A manhunt is underway for a gunman who opened fire on New Year revellers at an Istanbul nightclub, killing at least 39 people, including many foreigners.

Some people jumped into the adjacent Bosphorus waterway to save themselves after the attacker began shooting at random in the Reina nightclub just over an hour into the new year on Sunday.

Witnesses described diving under tables as the assailant walked around spraying bullets from an automatic rifle.

The attack shook NATO member Turkey as it tries to recover from a failed July coup and a series of deadly bombings in cities including Istanbul and the capital Ankara, some blamed on Islamic State and others claimed by Kurdish militants.

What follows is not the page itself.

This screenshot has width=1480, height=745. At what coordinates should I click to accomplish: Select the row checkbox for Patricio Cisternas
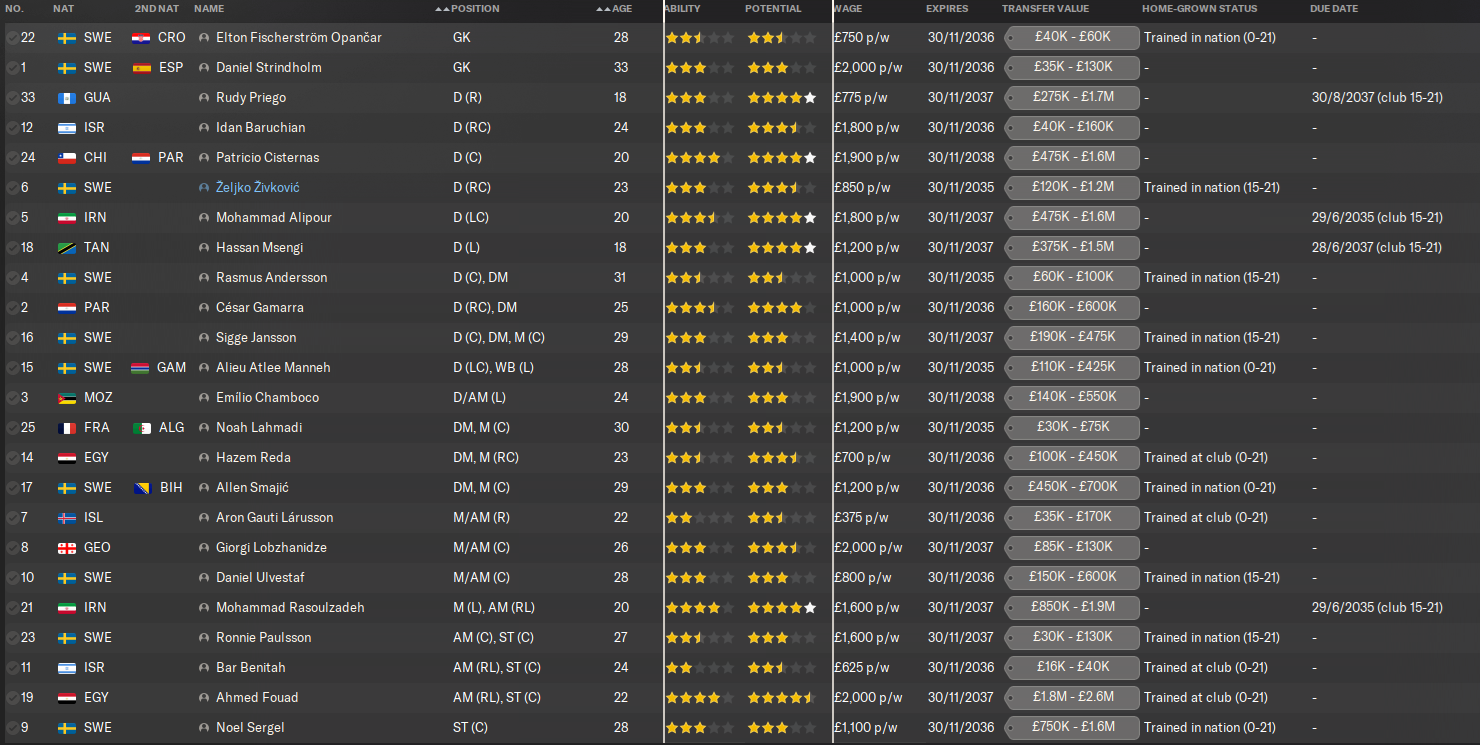coord(12,158)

"At first we thought some men were fighting with each other," said a Lebanese woman called Hadeel who was in the club with her husband and a friend. "Then we heard the sound of the gunfire and ducked under the tables.

"We heard the guy screaming Allahu Akbar (God is Greatest), all three of us heard that ... We heard his footsteps crushing the broken glass," she told Reuters. "We got out through the kitchen, there was blood everywhere and bodies."

Officials spoke of a single attacker but some reports citing witnesses including on social media suggested there may have been several.

A massive security operation unfolded to track down the fugitive assailant or assailants and any conspirators.

Nationals of Saudi Arabia, Morocco, Lebanon, Libya, Israel, a Turkish-Belgian dual citizen and a Franco-Tunisian woman were among those killed, officials said. Saudi newspaper al-Riyadh said five of the dead were from Saudi Arabia.

France said three of its citizens were wounded.

Turkish Interior Minister Suleyman Soylu said 15 or 16 of those killed at Reina were foreigners but only 21 bodies had so far been identified. He told reporters 69 people were in hospital, four of them in critical condition.

Turkey is part of the US-led coalition against Islamic State and launched an incursion into Syria in August to drive the radical Sunni militants from its borders and to curb Kurdish militants.

Turkey is also fighting Kurdish militants in its southeast.

"As a nation, we will fight to the end against not just the armed attacks of terror groups, but also against their economic, political and social attacks," President Tayyip Erdogan said in a written statement.

"They are trying to create chaos, demoralise our people, and destabilise our country ... We will retain our cool-headedness as a nation, standing more closely together, and we will never give ground to such dirty games," he said.

Reina is one of Istanbul's best known nightspots, popular with local high society and foreigners. Some 600 people were thought to be inside when the gunman shot dead a policeman and civilian at the door, forced his way in and then opened fire.